Kentucky environmental attorney Sanders says Coca Cola is shrinking its product size under the guise of healthy living, but is raising the overall price of its product to consumer.

Coca-Cola recently introduced a new 7.5-ounce can of soda with just 90-caloried per can.  90-calorie per can sounds good, especially for folks watching their (or their children’s) calorie intake. However, is it a good dollar value?

The answer is, “No, it is a way for Coke to charge more for less product.”  Sort of like shrinking the net weight of the Pringles in the same sized can or less Fritos in the bag — and selling the product at the same price as the original sized container. Or, my personal favorite, shrinking the size of the candy bars and keeping the wrapping the same. 

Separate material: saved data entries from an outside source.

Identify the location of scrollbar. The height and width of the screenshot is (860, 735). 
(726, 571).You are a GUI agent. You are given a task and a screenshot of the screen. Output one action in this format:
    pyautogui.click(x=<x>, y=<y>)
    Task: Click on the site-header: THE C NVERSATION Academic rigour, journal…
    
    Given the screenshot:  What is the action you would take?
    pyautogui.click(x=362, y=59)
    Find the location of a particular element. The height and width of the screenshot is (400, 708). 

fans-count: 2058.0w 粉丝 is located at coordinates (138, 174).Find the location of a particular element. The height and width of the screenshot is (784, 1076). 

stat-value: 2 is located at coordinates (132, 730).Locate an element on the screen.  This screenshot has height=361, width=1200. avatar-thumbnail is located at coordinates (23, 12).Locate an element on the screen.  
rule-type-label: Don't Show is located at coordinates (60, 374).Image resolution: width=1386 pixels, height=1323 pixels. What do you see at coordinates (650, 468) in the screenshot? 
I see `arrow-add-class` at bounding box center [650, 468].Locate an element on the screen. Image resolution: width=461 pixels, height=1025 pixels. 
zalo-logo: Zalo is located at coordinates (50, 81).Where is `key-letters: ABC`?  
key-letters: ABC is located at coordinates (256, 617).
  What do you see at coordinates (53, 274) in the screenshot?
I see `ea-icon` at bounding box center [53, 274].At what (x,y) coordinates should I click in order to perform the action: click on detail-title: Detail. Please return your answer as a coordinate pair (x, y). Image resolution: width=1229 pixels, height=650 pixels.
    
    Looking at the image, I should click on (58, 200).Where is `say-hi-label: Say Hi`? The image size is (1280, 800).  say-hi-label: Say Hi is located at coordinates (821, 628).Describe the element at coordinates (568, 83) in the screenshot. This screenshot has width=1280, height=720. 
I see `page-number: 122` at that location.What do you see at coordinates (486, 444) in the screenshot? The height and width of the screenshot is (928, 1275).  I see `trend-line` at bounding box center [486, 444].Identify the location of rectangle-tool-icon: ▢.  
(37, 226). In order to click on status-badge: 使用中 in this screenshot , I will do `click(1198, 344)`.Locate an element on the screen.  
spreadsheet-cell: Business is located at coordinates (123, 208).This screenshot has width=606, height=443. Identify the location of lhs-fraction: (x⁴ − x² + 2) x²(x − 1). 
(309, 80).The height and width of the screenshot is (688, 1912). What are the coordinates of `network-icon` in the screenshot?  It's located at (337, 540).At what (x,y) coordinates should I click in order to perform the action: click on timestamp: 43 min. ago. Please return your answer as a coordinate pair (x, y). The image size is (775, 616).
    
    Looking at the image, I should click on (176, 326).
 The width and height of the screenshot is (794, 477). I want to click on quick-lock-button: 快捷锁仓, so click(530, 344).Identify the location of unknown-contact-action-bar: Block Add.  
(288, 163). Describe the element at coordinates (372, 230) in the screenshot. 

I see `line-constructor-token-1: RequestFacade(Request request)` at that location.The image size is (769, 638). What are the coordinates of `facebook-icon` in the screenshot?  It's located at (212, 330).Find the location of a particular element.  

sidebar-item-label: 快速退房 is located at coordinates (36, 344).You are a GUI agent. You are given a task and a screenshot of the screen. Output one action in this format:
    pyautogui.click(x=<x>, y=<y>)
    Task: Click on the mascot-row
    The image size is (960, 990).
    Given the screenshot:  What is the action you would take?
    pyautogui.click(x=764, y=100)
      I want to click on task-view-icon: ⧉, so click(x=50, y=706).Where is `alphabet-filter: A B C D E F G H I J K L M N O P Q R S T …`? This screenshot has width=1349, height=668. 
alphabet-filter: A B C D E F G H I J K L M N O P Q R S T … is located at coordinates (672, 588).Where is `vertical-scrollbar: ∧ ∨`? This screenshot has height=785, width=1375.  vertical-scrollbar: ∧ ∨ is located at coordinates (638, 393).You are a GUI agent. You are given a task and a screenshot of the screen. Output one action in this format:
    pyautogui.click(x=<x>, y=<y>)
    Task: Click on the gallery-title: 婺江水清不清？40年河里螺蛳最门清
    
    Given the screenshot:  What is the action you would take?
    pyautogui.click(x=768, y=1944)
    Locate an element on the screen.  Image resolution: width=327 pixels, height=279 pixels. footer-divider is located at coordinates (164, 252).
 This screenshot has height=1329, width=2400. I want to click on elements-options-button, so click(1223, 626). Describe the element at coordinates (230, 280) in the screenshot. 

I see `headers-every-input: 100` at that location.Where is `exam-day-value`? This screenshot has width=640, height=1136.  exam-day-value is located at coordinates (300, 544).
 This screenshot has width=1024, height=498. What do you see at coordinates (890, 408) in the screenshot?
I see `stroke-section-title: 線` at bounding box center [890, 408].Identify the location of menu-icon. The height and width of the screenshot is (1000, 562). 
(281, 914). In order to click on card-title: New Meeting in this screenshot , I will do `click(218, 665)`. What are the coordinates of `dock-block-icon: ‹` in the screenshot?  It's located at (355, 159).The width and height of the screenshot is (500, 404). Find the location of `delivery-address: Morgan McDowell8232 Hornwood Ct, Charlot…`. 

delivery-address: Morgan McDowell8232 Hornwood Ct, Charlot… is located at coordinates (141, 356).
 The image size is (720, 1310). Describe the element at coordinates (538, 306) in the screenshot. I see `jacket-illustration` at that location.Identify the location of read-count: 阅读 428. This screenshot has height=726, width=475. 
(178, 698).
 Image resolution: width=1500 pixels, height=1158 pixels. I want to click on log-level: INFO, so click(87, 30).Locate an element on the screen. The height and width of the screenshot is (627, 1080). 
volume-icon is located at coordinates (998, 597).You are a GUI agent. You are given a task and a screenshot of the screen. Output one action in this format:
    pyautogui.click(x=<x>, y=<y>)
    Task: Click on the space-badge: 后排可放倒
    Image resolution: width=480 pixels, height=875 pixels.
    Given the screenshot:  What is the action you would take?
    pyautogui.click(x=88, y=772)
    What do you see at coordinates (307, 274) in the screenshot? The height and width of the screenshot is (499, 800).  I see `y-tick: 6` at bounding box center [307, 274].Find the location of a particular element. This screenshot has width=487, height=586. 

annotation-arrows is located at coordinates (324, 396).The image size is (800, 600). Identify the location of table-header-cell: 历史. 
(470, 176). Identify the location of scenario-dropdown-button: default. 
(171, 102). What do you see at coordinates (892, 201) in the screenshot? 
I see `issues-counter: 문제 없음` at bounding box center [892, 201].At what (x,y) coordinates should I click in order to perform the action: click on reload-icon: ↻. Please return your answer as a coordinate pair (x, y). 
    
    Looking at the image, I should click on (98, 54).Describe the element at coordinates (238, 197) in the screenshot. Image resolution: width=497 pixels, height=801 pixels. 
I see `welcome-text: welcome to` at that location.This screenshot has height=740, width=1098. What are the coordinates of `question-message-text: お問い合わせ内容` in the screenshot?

When compared to 12 ounce cans of Coke, the 7.5 ounce cans of soda cost 50 to 140 percent more. For example, in Washington, D.C., 12-packs of 12-ounce cans are sold at prices ranging from $4 and $5.99 at Giant and Safeway stores. Both chain stores charge $3.99 for 8-packs of the new 7.5-ounce cans.

If you are confused about whether the 7.5 ounce can is a good deal or not, you are not alone. To fairly compare prices, let’s look at what a quart (i.e., 32 ounces) of Coke costs from 12 ounces cans and the new 7.5 ounce cans. 

12 ounce cans of Coke cost between $0.89 and $1.33 per quart; and the little 7.5 ounce can of Coke cost about $2.13 a quart.  Because there are 4 quarts in a gallon, a gallon of Coke in 7.5 ounce cans costs about $8.50 a gallon.  

You do the math and make the informed decision on whether it is a good deal to you.  Seems to me that this is another marketing spin of a price increase from some Wall Street pinhead trying to increase company profits at the expense of the American consumer on Main Street.